Nel mese di aprile, come rifiorivano le rose, nella piccola, irrequieta e capricciosa testina di Emma Lieti sorse un'idea che le parve subito di un'altissima importanza. Nell'improvviso eccitamento, ella scompigliò con mano distratta la fine aureola dei suoi bei capelli biondi, strinse nervosamente il laccio d'oro che le serrava alla persona la sua vestaglia di lana color avorio e fece l'invocazione suprema, cioè chiamò la cameriera. Questa Cristina, la cameriera, assai stranamente occupava un posto saldo e durevole nelle mobili simpatie e nelle fugaci tenerezze della padrona: molte cose e varie persone eran tramontate nella vita di Emma Lieti, senza ribellione sua e senza rimpianto, ma Cristina, la cameriera, restava all’orizzonte da varii anni e un poeta di stampo antico avrebbe detto che ella non conosceva occaso. Cristina, chiamata, non accorse immediatamente: e allora, donna Emma Lieti quasi si sospese al cordone del campanello — giacché ella odiava esteticamente i bottoni elettrici — non potendo sopportare l’aspettazione. Infine, la desiderata giunse, nel suo vestito nero, nel suo gran grembiule di batista bianca guarnito di merletti, e con la sua aria indifferente e stanca.

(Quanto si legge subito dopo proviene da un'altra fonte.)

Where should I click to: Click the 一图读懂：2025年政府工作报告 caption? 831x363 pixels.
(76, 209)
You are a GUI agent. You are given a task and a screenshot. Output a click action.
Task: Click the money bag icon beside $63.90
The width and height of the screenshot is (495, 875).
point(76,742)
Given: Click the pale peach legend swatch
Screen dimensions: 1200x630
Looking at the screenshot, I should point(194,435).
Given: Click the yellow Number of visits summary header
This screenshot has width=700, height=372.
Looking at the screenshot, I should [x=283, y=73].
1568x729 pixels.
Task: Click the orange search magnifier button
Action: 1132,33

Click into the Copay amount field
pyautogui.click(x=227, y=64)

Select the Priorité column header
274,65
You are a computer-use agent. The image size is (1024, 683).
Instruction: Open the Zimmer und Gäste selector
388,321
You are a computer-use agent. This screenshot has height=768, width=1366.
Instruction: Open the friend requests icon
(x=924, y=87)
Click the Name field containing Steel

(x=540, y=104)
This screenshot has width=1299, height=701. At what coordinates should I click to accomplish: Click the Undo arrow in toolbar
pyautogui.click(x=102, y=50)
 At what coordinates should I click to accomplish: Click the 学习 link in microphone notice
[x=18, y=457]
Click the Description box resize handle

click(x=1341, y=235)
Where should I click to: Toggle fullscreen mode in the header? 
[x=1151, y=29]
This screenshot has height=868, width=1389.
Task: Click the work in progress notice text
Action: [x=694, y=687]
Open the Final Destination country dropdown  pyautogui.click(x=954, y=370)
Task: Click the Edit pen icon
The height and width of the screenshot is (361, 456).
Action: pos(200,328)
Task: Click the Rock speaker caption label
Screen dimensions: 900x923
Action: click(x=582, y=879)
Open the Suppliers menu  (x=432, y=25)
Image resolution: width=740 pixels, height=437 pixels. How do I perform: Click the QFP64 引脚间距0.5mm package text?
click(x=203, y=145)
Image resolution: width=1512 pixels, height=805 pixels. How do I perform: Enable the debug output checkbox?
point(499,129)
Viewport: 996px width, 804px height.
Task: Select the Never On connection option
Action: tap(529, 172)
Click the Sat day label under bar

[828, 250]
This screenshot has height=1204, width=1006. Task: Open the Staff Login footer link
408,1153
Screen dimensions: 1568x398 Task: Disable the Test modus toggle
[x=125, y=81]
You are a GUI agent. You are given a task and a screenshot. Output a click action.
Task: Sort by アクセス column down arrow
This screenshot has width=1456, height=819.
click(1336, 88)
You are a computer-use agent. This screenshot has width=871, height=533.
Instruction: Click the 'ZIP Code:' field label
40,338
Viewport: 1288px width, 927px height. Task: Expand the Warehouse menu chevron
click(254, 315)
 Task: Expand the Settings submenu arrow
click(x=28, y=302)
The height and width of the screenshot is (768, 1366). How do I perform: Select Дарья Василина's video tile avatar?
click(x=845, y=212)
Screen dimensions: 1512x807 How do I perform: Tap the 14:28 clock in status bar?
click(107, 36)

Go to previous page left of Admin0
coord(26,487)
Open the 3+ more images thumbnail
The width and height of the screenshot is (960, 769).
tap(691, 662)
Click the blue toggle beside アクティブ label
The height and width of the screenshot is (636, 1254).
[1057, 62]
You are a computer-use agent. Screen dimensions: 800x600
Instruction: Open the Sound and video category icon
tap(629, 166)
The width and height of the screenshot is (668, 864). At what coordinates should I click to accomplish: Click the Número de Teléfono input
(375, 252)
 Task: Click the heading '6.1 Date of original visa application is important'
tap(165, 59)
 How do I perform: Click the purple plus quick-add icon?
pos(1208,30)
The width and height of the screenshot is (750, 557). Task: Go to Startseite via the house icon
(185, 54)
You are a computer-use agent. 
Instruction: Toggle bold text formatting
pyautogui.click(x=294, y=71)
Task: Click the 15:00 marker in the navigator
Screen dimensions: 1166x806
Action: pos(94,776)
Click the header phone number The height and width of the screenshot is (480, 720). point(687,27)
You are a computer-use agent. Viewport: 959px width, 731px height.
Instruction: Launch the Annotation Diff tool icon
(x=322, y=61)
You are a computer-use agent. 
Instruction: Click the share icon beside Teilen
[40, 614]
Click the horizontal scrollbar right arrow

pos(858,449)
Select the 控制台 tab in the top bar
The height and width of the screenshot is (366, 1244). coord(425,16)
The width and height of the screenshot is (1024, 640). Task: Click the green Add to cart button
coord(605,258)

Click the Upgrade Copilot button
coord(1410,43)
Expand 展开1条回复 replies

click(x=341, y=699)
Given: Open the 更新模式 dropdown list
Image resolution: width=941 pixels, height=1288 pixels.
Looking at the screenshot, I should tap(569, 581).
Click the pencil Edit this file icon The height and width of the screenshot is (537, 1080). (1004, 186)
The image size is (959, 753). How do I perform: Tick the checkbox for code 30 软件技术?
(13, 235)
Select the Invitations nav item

— Scusi, signora: ero dietro a riporre della biancheria negli armadii.
La biondina andava su e giù, sempre inquieta, battendo sui tacchetti d’argento delle sue scarpette bianche, di un bianco d’avorio.
— Senti, Cristina, senti.... tu devi fare una gran cosa....
— Eccomi qua.
— Tu devi cavare dagli armadii, dalle casse, da dovunque si trovano, i miei vestiti di primavera e d’estate, dell’anno scorso.... Tutti, tutti! E anche i mantelli, le mantelline, le sciarpe, i cappucci; e anche i cappelli, gli ombrelli, i ventagli.... quanto mi è servito, l’altr’anno, dal maggio a settembre..., hai bene capito?...
— Ho capito.... dove metterò tutta questa roba?...
— Nel salone, sulle poltrone, sui divani, sulle sedie, come in una esposizione, così io potrò veder tutto.
— Ci vorrà del tempo, signora.
— Senti, Cristina, tu devi far questo per questa sera. Io ho bisogno urgente di sapere quello che ho di buono, ancora, quello che debbo smettere e quanti vestiti nuovi mi sono di assoluta necessità. Va là, che vi sarà una larga parte per te: mi rammento di non aver conservata troppa roba. Questa sera, Cristina....
— La signora sarà servita — disse la cameriera, senz’apparire lusingata dalla promessa, a cui teneva molto invece.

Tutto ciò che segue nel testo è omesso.